From the author's website: 

PHON:E:ME is an “orchestration of writerly effects” contributed by network artists, writers, designers, DJs, programmers and curators. Their combined efforts created a transformational online narrative environment that tells the story of how net culture is altering our received notions of authorship and originality, and how emerging digital artists are helping to break down the boundaries between the virtual and the real, between art and non-art, and the various disciplines that have too often led to rigid compartmentalization and weak critical speculation. The project was promoted as “an mp3 concept album with hyper:liner:notes” that deeply explored the relationship of new media technologies, sound, and writing. The project was commissioned and exhibited by the Walker Art Center. Collaborative artists included Erik Belgum, Anne Burdick, Cam Merton, Tom Bland and Brendan Palmer.

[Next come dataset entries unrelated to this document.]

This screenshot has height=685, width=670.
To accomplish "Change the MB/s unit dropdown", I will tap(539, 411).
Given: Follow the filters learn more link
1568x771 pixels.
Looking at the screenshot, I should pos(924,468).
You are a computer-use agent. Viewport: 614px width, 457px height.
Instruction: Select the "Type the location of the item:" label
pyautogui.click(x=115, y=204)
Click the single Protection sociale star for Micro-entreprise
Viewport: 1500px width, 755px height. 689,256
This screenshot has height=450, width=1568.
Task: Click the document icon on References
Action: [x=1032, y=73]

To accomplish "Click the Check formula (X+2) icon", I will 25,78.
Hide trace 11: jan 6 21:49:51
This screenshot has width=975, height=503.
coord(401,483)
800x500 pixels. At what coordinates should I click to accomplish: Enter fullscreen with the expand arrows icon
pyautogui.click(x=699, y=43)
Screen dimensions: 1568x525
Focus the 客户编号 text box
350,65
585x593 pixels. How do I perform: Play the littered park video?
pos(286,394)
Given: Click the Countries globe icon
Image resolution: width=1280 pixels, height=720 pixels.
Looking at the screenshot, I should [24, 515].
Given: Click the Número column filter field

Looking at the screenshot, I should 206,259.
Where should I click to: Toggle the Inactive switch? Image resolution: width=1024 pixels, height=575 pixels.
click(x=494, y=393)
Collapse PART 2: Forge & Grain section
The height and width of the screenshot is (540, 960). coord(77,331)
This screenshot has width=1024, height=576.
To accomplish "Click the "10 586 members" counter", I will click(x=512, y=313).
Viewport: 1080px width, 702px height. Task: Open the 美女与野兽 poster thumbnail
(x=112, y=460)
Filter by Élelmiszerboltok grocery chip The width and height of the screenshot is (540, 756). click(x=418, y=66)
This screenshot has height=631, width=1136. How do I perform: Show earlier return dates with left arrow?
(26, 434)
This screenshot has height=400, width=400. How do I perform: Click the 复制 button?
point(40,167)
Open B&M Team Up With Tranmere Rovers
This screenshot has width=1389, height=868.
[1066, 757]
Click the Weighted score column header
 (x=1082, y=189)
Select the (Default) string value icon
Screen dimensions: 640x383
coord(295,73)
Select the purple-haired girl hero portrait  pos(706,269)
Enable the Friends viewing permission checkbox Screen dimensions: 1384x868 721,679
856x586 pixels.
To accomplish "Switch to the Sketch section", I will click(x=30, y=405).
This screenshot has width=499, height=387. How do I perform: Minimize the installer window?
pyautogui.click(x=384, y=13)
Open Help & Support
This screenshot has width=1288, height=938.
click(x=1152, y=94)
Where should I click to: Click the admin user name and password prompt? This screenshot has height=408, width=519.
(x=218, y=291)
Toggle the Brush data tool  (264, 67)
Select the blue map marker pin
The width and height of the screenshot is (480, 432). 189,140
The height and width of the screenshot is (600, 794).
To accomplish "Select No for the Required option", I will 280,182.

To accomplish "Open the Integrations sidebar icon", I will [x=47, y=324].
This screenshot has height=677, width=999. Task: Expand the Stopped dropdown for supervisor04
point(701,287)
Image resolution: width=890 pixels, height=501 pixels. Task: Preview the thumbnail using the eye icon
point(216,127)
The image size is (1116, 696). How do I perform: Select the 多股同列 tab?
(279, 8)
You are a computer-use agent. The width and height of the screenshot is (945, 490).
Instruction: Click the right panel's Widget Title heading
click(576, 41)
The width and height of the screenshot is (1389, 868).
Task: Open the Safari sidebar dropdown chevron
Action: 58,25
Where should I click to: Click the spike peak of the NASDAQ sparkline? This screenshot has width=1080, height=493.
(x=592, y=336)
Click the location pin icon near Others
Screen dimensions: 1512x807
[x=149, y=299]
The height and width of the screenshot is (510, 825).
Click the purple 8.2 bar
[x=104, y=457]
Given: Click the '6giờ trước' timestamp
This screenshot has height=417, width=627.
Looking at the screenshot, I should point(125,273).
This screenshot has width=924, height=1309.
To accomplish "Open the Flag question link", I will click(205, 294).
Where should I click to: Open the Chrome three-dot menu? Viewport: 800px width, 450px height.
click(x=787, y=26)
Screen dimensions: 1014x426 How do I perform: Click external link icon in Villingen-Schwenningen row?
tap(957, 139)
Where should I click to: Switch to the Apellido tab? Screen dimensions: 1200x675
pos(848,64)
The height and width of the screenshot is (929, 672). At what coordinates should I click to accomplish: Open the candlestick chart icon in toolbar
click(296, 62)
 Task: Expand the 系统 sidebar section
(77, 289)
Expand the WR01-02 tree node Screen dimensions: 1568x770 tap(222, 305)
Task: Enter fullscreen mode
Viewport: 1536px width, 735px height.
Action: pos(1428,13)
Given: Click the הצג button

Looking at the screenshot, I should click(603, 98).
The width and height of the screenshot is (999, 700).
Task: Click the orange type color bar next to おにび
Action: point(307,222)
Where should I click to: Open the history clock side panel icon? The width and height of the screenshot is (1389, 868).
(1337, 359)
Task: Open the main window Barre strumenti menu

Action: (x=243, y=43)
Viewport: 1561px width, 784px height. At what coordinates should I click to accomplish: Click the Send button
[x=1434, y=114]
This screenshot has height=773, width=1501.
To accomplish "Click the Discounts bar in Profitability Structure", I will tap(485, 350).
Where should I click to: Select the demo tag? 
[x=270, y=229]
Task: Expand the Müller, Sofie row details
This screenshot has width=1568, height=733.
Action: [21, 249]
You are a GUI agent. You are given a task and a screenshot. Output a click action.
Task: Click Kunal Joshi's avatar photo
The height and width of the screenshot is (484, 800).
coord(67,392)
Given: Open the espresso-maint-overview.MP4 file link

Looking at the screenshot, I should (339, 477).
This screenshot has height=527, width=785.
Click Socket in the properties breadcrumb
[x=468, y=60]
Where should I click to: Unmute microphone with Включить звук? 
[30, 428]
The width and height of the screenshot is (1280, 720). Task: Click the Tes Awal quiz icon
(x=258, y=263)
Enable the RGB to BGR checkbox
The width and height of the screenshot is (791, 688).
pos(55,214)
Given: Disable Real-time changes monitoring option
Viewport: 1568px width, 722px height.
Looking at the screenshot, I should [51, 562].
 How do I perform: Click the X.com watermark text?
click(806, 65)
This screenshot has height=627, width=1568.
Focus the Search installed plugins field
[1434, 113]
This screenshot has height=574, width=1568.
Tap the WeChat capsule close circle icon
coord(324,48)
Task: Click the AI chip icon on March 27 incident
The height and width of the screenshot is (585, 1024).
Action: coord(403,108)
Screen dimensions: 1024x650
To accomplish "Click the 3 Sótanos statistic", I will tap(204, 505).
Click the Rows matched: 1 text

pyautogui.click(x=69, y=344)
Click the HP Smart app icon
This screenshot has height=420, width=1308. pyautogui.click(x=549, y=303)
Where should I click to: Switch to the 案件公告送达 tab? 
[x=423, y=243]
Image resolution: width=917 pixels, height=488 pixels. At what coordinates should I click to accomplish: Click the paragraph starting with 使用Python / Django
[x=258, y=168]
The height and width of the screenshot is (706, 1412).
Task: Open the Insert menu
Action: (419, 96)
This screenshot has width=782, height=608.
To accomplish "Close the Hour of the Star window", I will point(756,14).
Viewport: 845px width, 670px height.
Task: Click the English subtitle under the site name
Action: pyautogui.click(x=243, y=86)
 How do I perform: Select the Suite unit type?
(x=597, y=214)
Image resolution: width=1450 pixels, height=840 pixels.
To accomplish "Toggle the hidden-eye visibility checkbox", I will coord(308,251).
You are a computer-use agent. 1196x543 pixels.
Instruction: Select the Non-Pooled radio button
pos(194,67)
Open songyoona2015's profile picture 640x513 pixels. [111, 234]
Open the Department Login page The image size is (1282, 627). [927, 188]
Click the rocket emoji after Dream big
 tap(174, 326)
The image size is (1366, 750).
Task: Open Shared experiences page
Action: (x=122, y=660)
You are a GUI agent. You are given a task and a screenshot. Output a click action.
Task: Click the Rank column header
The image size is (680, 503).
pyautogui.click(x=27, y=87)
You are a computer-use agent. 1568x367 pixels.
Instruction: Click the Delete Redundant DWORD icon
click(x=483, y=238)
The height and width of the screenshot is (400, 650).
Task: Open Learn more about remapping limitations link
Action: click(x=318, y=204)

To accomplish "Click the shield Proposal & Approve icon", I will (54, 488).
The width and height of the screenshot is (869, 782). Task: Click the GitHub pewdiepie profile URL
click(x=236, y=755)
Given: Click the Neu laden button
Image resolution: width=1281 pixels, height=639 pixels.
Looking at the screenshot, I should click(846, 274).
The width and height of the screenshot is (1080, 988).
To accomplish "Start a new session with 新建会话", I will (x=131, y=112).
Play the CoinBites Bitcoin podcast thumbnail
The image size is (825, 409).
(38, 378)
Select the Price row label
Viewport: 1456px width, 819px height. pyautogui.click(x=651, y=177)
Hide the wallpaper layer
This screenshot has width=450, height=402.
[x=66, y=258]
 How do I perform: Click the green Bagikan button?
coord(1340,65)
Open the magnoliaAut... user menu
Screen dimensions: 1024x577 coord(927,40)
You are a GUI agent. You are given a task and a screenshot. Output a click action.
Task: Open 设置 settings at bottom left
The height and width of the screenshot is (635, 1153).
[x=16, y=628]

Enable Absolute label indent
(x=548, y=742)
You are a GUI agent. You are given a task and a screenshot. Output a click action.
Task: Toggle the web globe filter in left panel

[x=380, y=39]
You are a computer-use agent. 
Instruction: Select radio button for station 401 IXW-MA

PHON:E:ME investigates the way auditory media pervades our daily lives and how this in turn effects the way we experience what have become routine cultural practices such as reading, writing, listening to music, and surfing the Internet. With a multitude of viable media formats and cultural objects fighting for our attention, questions of how we choose to design our own interactive experiences come to the fore. By experimenting with both the design interface as well as the artistic content constructed especially for the PHON:E:ME web site, Amerika attempted to find ways of expressing the impact of this audio-visual “noise” we encounter in our everyday life while simultaneously inviting the participant — the artistic “co-conspirator” —  to create their own alternative version of the work within the programmed parameters the artist has constructed. The work has been exhibited in many international venues including Videobrasil in Sao Paolo, the Zeppelin Sound Festival in Barcelona, and the Walker Art Center’s “Art Entertainment Network” exhibition as part of the traveling “Let’s Entertain” exhibition.

PHON:E:ME was one of five works of art nominated for the prestigious International Academy of Digital Arts and Sciences Award in 2000.